## Instructions for the task
Put the lines of the records starting at the line containing "Task: Collapse the First deployment row" and ending at the line containing "tap(608, 133)" into a JSON list of strings, one string per line, leaving out blank lines.

## Dataset extract

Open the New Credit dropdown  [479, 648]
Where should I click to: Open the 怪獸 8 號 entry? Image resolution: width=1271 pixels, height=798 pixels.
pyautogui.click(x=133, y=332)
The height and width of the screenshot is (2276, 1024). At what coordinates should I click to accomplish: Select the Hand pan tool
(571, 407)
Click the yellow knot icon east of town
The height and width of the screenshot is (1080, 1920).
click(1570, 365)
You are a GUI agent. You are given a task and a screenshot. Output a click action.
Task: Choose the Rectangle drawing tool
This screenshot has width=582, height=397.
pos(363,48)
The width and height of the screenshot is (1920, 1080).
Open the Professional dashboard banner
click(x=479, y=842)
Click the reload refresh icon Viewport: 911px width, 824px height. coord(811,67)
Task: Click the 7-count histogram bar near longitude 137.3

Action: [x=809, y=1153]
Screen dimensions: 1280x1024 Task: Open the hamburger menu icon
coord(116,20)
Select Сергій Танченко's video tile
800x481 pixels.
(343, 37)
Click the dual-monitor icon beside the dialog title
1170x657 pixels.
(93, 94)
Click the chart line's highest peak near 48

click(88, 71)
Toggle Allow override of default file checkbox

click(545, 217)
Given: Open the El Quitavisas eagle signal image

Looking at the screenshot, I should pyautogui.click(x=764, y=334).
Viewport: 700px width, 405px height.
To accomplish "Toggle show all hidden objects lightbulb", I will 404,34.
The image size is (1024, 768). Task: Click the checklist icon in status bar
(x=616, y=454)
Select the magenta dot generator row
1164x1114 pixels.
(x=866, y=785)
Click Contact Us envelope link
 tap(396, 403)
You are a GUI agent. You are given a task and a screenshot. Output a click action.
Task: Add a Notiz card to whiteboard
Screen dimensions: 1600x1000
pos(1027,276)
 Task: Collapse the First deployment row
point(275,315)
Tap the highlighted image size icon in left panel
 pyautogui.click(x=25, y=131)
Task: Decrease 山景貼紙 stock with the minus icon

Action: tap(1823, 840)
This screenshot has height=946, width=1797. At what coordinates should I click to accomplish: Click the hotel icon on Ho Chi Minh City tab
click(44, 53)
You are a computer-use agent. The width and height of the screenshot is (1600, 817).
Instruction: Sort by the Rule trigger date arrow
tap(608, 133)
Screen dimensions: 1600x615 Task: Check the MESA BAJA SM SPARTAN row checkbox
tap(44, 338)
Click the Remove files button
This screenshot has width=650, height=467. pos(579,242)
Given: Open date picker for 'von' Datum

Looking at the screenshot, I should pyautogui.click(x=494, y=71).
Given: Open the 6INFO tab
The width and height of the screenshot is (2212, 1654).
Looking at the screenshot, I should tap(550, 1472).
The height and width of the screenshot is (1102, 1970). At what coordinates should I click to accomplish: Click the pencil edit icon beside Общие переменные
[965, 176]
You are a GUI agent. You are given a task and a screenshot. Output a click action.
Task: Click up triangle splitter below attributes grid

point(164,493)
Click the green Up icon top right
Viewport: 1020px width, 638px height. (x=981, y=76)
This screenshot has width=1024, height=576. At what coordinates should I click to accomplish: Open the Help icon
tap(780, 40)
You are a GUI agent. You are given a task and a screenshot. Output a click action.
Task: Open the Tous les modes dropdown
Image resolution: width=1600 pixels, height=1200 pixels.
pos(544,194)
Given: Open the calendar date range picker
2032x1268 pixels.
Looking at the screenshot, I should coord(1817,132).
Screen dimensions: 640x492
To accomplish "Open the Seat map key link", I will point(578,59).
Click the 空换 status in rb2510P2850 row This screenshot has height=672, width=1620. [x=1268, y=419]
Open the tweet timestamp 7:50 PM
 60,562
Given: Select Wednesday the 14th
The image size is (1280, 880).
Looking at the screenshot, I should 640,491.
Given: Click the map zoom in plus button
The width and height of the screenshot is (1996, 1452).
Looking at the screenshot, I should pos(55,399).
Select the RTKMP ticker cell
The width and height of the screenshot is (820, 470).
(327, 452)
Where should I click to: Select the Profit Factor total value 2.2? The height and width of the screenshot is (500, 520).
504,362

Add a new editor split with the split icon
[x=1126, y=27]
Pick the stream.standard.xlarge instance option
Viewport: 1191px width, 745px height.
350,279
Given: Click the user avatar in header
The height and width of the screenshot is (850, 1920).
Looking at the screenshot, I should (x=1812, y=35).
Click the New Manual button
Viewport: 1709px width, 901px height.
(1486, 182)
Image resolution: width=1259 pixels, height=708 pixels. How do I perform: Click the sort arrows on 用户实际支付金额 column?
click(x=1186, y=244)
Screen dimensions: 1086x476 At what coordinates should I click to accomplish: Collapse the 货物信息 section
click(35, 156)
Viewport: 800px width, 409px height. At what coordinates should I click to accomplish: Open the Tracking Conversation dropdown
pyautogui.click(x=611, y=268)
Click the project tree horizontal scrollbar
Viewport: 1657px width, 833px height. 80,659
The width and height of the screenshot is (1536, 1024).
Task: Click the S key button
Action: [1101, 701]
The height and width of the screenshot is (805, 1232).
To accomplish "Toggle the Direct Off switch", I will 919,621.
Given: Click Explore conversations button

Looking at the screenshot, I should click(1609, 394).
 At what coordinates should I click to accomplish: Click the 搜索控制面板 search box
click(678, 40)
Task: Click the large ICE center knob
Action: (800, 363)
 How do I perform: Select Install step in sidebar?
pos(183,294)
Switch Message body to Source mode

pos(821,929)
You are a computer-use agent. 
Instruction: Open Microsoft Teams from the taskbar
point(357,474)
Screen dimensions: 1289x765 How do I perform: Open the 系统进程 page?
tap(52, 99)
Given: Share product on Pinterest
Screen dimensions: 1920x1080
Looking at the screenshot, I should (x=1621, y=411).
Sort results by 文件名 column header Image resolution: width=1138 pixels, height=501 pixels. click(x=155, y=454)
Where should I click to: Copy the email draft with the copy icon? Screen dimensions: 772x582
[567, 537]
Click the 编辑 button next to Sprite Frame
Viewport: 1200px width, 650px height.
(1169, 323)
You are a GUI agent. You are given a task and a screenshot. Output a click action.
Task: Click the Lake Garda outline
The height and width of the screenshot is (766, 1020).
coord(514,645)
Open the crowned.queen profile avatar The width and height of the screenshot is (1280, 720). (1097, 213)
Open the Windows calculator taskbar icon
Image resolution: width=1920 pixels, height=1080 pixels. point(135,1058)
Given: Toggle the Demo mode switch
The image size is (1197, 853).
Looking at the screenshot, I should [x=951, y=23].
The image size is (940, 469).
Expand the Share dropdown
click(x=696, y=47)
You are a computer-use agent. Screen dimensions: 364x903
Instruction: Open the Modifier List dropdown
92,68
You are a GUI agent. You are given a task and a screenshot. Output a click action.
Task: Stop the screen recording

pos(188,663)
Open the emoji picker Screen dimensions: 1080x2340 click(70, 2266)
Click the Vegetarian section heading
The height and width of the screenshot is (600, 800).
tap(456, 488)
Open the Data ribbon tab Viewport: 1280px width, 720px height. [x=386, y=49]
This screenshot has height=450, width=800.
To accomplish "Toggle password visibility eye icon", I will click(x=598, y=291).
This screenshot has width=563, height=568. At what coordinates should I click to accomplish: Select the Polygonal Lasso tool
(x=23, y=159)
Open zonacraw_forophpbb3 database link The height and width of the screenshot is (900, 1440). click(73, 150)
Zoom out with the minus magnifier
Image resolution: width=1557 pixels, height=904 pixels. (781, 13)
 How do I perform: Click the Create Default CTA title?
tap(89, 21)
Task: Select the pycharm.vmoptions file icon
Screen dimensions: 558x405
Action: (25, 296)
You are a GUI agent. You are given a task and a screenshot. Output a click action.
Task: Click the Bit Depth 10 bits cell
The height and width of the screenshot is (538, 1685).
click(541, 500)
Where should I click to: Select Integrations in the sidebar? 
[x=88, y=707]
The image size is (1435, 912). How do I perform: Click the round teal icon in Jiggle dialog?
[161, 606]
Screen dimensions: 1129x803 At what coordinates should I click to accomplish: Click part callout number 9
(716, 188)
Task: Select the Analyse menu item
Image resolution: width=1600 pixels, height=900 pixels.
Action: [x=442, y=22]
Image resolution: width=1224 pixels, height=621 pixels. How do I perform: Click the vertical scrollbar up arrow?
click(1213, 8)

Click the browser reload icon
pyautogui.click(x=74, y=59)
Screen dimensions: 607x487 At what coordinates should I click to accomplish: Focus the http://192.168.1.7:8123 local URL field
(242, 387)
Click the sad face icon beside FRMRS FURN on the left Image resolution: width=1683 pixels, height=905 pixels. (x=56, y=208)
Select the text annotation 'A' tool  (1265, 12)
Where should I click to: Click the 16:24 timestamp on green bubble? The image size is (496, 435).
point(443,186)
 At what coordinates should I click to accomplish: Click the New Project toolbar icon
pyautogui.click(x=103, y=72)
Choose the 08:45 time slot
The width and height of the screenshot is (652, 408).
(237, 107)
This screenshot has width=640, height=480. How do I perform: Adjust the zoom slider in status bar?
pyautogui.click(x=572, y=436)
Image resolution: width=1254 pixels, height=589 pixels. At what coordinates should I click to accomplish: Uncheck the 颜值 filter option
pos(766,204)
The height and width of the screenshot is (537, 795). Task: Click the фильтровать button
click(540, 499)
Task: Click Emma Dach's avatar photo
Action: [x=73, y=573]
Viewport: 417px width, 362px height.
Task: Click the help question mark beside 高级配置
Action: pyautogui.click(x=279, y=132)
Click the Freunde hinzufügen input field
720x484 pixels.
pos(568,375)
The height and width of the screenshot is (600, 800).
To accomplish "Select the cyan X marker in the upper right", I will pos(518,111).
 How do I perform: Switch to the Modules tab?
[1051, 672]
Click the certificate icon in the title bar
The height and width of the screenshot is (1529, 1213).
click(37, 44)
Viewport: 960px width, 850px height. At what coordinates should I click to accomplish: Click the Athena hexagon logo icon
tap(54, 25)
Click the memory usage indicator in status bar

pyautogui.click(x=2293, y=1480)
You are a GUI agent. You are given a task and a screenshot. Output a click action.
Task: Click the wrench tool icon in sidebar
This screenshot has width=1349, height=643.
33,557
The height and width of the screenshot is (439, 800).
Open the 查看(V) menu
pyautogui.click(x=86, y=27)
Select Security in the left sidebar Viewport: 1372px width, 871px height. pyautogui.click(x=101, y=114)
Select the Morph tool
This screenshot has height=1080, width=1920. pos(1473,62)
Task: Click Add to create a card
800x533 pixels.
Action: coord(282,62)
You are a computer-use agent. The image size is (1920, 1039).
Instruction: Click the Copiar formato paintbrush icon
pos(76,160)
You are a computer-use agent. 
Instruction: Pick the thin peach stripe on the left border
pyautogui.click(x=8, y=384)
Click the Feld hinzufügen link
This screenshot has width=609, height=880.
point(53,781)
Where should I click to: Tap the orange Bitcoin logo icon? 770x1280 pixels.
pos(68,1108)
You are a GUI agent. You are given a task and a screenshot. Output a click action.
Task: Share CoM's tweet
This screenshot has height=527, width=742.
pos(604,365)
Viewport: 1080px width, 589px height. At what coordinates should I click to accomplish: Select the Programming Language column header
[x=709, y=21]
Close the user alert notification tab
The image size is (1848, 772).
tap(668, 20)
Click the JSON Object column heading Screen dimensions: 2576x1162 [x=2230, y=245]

## Task solution
[
  " Task: Collapse the First deployment row",
  "point(275,315)",
  "Tap the highlighted image size icon in left panel",
  " pyautogui.click(x=25, y=131)",
  "Task: Decrease 山景貼紙 stock with the minus icon",
  "Action: tap(1823, 840)",
  "This screenshot has height=946, width=1797. At what coordinates should I click to accomplish: Click the hotel icon on Ho Chi Minh City tab",
  "click(44, 53)",
  "You are a computer-use agent. The width and height of the screenshot is (1600, 817).",
  "Instruction: Sort by the Rule trigger date arrow",
  "tap(608, 133)"
]